> **Textauszug**
Linn Kazmaier, mit 15 Jahren die Jüngste im deutschen Para-Team, hat mit Guide Florian Baumann schon zwei Medaillen im Biathlon und Langlauf gewonnen. Jetzt will sie noch mehr.
Ihre Omas sind Cousinen, die Dörfer im Schwäbischen, in denen sie aufgewachsen sind, liegen nur zehn Kilometer voneinander entfernt - und doch hat es eine ganze Weile gedauert, bis Linn Kazmaier und Florian Baumann zueinander gefunden haben. Seit etwas mehr als anderthalb Jahren sind die seebehinderte Para-Langläuferin und -Biathletin und ihr Guide ein Team. Und nun haben sie bei den paralympischen Winterspielen in Peking bereits zweimal Silber gewonnen, im Biathlon-Sprint und im Skilanglauf über 15 Kilometer.

> **Bereitgestelltes Material**

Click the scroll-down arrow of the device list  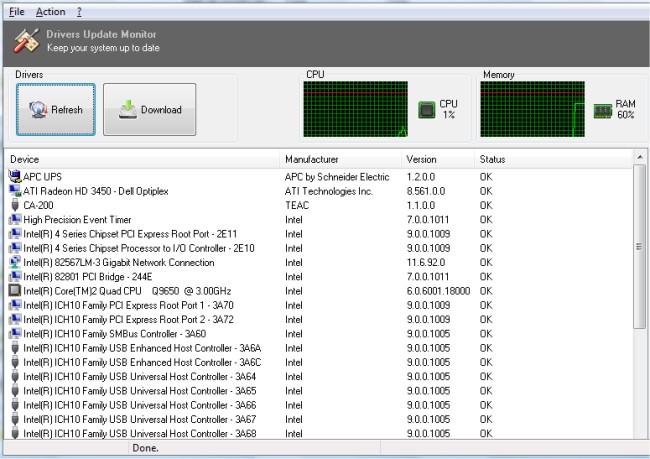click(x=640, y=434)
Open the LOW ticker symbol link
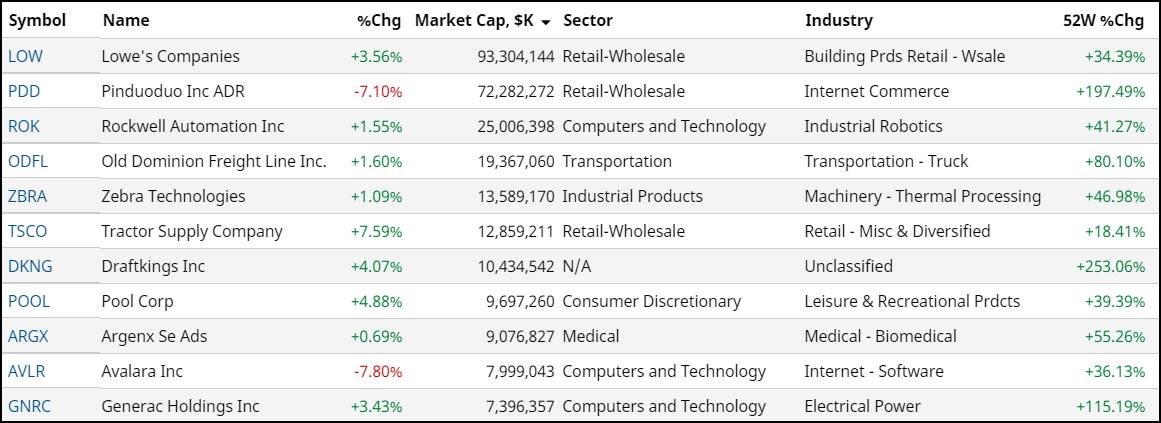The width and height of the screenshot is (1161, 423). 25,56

> **Aufgaben**
1. Seit wann bilden Linn Kazmaier und Florian Baumann laut dem Textauszug ein Team?
2. Liste alle Zahlenangaben aus dem Textauszug auf, jeweils zusammen mit dem Wort, auf das sie sich beziehen.
Stütze dich dabei ausschließlich auf den Textauszug.

> **Lösungen**
1. Seit etwas mehr als anderthalb Jahren.

2.
- 15 Jahre
- zwei Medaillen
- zehn Kilometer
- etwas mehr als anderthalb Jahre
- zweimal Silber
- 15 Kilometer